Society and lifestyle changes associated with the COVID-19 pandemic also appear to be having a negative impact which can be reflected in laboratory and biometric results. New risk factors such as “quarantine 15” weight gain, regular Zoom happy hours (alcohol consumption), more sedentary lifestyles, and delayed medical care in the insurance-buying population all contribute to the aggregate testing trends we show.
More weight and more alcohol
In a WebMD poll of more than 1,000 US readers, nearly half of the women and almost one-quarter of the men said they’d gained weight “due to COVID restrictions.” The poll conducted in May 2020 found that 26% said they gained 7-9 pounds and 21% attributed it to “extra alcohol consumption.”
According to a Morning Consult poll of 2,200 U.S. adults conducted in early April, 16% of all adults said their drinking had increased during the pandemic, with higher rates among younger adults. Nielsen reports alcohol sales in stores were up 54% in late March compared to that time last year, while online alcohol sales were up nearly 500% in late April. We know alcohol abuse and misuse has an impact on mortality and a life insurer’s bottom line.
Our physician colleagues at Quest Diagnostics are also monitoring health outcome changes and recently published 2 reports that outline other health challenges related to COVID-19
Reduced diabetes monitoring
Recent research discovered a trend of reduced hemoglobin A1c diabetes monitoring. The report shows interruptions in A1c testing because of daily, unusual social or societal circumstances, such as the stay-at-home orders associated with the COVID-19 pandemic, which may impair diabetes management.
Decline in cancer diagnoses due to COVID-19
While residents have taken to social distancing, cancer does not pause. JAMA Network Open published a research letter submitted by medical experts from Quest Diagnostics that found a 46% decline in newly diagnosed cases of 6 cancers during the pandemic, based on analysis of de-identified laboratory test results. The findings are significant for revealing patterns of delayed cancer diagnosis due to COVID-19, which “will likely lead to presentation of cancer at more advanced stages and poorer clinical outcomes.”

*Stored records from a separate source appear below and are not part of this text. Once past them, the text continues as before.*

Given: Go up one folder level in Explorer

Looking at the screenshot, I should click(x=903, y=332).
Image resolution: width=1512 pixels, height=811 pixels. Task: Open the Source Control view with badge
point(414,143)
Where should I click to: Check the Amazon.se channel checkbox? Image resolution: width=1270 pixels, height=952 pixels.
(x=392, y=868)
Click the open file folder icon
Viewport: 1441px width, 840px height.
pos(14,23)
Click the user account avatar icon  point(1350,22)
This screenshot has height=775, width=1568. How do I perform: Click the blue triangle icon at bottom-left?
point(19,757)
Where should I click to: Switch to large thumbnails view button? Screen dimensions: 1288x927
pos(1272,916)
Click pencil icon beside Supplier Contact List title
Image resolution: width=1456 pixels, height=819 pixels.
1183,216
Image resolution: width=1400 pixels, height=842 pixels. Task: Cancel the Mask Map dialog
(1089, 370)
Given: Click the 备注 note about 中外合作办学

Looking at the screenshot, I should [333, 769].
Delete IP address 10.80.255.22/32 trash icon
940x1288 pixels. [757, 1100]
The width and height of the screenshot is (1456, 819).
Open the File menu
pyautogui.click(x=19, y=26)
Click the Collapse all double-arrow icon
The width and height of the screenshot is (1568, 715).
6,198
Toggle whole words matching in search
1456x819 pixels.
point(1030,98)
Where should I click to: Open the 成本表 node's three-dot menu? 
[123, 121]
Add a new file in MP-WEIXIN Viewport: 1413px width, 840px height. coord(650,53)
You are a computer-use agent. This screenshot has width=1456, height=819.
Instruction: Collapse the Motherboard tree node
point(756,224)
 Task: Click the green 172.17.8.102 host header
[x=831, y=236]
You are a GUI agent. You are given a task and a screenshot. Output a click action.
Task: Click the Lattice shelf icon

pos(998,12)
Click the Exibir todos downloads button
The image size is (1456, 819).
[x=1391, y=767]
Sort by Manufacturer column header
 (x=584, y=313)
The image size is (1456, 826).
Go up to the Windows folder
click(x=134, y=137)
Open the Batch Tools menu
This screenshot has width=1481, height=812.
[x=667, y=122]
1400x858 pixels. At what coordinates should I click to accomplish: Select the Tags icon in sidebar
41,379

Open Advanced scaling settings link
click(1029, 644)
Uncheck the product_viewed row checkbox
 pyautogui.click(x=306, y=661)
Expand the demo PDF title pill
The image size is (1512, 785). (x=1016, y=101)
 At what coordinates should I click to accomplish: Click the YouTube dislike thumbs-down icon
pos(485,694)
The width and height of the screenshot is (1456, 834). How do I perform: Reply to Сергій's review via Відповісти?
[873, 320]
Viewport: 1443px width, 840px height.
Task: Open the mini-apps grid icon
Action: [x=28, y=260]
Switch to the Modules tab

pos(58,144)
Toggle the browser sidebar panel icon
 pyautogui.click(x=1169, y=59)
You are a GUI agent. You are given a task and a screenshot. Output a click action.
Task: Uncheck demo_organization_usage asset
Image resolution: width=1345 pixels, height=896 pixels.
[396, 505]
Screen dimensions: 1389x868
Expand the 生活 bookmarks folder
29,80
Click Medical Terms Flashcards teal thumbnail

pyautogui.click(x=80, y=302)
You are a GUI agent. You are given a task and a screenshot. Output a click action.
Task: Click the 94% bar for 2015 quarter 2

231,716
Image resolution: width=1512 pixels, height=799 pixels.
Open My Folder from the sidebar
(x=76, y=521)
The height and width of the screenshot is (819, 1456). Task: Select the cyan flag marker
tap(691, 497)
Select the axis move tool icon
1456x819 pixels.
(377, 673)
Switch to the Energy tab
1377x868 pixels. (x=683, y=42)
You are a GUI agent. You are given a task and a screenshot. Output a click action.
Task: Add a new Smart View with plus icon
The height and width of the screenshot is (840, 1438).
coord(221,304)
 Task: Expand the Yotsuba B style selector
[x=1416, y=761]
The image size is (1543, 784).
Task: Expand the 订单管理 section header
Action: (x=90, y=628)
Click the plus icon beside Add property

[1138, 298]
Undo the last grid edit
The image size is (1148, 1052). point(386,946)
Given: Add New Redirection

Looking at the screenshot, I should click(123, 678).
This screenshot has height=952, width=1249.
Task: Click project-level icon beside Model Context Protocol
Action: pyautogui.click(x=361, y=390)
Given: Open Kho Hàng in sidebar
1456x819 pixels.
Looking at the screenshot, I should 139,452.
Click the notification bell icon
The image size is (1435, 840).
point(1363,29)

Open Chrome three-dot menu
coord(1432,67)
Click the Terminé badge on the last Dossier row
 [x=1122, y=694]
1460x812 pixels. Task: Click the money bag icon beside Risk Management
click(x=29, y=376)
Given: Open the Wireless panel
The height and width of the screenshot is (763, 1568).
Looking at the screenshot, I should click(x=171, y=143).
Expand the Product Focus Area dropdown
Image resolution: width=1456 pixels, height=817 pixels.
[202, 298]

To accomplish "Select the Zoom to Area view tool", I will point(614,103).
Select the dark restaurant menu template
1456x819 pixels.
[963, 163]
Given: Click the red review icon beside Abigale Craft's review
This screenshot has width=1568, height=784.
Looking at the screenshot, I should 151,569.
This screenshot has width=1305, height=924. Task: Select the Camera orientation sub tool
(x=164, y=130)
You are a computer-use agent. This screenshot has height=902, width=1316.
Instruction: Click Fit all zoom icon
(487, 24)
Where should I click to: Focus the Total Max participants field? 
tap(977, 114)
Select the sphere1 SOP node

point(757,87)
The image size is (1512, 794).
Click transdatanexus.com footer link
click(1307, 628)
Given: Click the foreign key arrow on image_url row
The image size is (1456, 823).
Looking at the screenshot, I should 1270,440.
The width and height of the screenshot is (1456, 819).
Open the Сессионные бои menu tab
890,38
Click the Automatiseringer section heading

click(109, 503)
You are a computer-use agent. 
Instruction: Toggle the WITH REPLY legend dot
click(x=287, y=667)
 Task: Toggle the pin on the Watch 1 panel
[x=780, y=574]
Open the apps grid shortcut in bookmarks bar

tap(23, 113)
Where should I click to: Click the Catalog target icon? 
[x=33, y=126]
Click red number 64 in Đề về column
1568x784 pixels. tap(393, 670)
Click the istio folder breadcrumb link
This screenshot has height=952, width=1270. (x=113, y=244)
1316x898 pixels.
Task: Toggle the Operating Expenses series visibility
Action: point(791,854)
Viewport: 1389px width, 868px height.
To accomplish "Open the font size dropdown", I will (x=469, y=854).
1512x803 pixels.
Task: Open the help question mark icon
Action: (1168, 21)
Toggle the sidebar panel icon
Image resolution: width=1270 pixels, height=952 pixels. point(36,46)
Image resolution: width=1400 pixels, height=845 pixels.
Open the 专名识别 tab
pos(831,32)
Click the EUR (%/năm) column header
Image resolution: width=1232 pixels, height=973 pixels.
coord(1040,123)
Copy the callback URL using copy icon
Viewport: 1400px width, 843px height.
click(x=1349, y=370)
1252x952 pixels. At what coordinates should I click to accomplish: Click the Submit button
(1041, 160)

On a more hopeful and personal note, I’m seeing the potential for some positive health changes to occur during the pandemic due to the increased physical activity in my neighborhood. This may be a result of a recent rise in dog adoptions. I love seeing all the “new” puppies while walking my “older” Corgis to help keep us all in shape. Nonetheless, the one constant in monitoring these changes, positive and negative, is the importance of laboratory testing to accurately evaluate everyone’s health—including your life insurance applicants.